Paul A. Kirschner & Mirjam Neelen
There’s a hierarchy of scientific evidence. At the bottom is evidence obtained through anecdotal evidence and expert opinions. At the top is evidence from randomized controlled trials, systematic review articles, and meta-reviews/meta-analyses.
Now there’s an article that might even rank higher on this ‘ladder’. Michael Noetel and seven colleagues conducted a meta-meta-analysis to determine whether certain multimedia design principles really held up. In their article ‘Multimedia design for learning: An overview of reviews with meta-meta-analysis’, they sought to (1) determine how multimedia can best be designed and (2) study to what extent both cognitive load theory (CLT; John Sweller et al.) and the cognitive theory of multimedia learning (CTML; Richard Mayer et al.) remained valid. They analysed data from 29 published systematic reviews, consisting of 1,189 studies with a total of 78,177 participants, all studying the effects of CLT and CTML on learning.
As the name suggests, multimedia uses different media, combining word (as text and/or speech) and image (both still and animated).
Keep in mind that a teacher making a PowerPoint presentation in class is ‘multimedia’. After all, the teacher speaks while showing images and/or words on the PowerPoint slides. Because multimedia lessons often contain a lot of information that needs to be processed simultaneously, it’s important to determine whether and how these multimedia keep the cognitive load under control. Derived from this, CTML focuses on how CLT can explain any variations in the effects of multimedia. At present, approximately 12 CTML effects have been defined such as how the following design strategies influence learning:
- unnecessary distracting information (coherence effect),
- signalling what is important (signalling effect), and
- saying the exact the same thing in two different modalities (think of reading bullet points on your PowerPoint out loud, which is called the redundancy effect).
What they found was that many of the design principles were firmly supported. More generally, they found support for the assumptions that learners integrate information more effectively when presented through both image and sound, as long as care is taken to minimise the potential for cognitive overload.
They translated these findings into concrete directions for the teacher or instructional designer on how to improve the learning process:
- Use relevant (and not fun or decorative!) images to support your story. This way, learners make the most of their visual and auditory systems (use them most efficiently in order to learn effectively). This also means that you should avoid words or images that are not directly relevant to what people need to learn. This is to make sure that they don’t waste mental effort digesting irrelevant content.
- If you can’t find any relevant images, then only show keywords and not entire sentences or chunks of text (e.g., on slides). This way you can still ensure that learners can somehow use their visual and auditory systems. By the way, here’s a really good video on why (too many) bullet points DON’T WORK: Why bullet points don’t work – The Prezenter (H/T Mike Taylor – @tmiket).

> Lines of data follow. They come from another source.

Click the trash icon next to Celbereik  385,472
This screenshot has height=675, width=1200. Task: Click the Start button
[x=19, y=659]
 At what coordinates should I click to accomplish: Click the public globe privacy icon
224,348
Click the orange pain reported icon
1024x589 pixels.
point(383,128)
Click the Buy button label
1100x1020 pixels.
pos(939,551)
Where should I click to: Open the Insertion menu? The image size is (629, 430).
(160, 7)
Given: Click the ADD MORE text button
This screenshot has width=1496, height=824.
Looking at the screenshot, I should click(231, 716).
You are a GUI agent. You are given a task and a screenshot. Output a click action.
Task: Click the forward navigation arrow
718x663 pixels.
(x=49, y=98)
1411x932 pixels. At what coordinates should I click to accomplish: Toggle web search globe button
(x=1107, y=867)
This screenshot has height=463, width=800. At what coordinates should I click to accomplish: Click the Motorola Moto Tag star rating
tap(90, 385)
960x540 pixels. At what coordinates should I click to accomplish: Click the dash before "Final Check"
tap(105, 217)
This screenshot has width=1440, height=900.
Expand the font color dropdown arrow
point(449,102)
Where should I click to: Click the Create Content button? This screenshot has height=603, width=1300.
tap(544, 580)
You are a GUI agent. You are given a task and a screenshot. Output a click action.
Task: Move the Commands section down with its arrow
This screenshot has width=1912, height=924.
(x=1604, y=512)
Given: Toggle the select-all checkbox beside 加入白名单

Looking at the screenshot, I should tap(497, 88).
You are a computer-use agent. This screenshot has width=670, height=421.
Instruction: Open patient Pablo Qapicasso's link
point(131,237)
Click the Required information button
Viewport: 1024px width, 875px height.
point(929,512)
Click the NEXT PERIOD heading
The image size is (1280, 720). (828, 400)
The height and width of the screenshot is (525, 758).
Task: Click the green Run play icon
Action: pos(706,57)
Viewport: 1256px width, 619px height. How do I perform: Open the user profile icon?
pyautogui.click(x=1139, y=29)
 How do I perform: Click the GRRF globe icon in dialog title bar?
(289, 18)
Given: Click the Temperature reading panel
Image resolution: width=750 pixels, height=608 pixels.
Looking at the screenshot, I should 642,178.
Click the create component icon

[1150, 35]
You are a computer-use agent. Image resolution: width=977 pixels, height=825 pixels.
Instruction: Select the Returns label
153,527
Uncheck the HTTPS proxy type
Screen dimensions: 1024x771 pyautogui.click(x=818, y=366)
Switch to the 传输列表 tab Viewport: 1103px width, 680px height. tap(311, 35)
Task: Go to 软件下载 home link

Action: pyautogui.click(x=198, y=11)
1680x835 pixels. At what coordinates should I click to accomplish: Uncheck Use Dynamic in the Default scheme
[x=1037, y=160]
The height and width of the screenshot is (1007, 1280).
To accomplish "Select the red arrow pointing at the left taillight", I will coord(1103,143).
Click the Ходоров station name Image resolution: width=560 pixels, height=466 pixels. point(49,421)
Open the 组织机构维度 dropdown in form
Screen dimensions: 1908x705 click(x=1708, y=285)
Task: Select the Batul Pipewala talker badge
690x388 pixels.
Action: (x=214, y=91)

- Present words and pictures as close together in time and space as possible so that learners don’t have to use their working memory to connect them. For example, insert a previously presented slide into your presentation a second time as needed instead of saying “As you remember, the Krebs cycle… Just show it again!
And if you need to explain the parts of the brain, do it as shown in the image on the RIGHT (also see our blog on worked examples here). PS: The figure above also does this.
- Help learners see (i.e. signal) what’s important by emphasising what you say, using a pointer, arrows, markers (bold), etc., so that can focus on what matters. Here’s a nice, short video on the signalling principle.
- Don’t turn your slides into a Christmas tree. Think carefully about transitions, colours, fonts and font sizes, and choose a striking yet calm contrast colour to signal.
- Only use animations and other moving images where helpful for learning. Four separate illustrations of the 4-stroke engine works better than a video, but an animation of a simple body movement (e.g., golf or football follow-through) might work better than a series of still images.
- Use simple, personal language to help learners connect the new information with what they already know.
- Break the lesson into meaningful chunks rather than one long, uninterrupted presentation. Learners should be given the opportunity to ‘consolidate’ their learning.
- Only use a character/agent on the screen if they help draw attention to what’s important, and even then consider whether a simpler signal would be less distracting.
Conclusion: Multimedia works, but only when done right!
Noetel, M., Griffith, S., Delaney, O., Harris, N. R., Sanders, T., Parker, P., del Pozo Cruz, B., & Lonsdale, C. (2021). Multimedia design for learning: An overview of reviews with meta-meta-analysis. Review of Educational Research. https://doi.org/10.3102/00346543211052329
 Cognitive Load Theory (or CLT) is a theory which aims to understand how the cognitive load produced by learning tasks can impede our ability to process new information and to create long-term memories. See the YouTube video for a basic explanation Cognitive Load Theory 1 – An introduction – Bing video
 The cognitive theory of multimedia learning based on three main assumptions: there are two separate channels (auditory and visual) for processing information; there is limited channel capacity; and learning is an active process of filtering, selecting, organising, and integrating information (Cognitive Theory of Multimedia Learning (Mayer) – Learning Theories (learning-theories.com).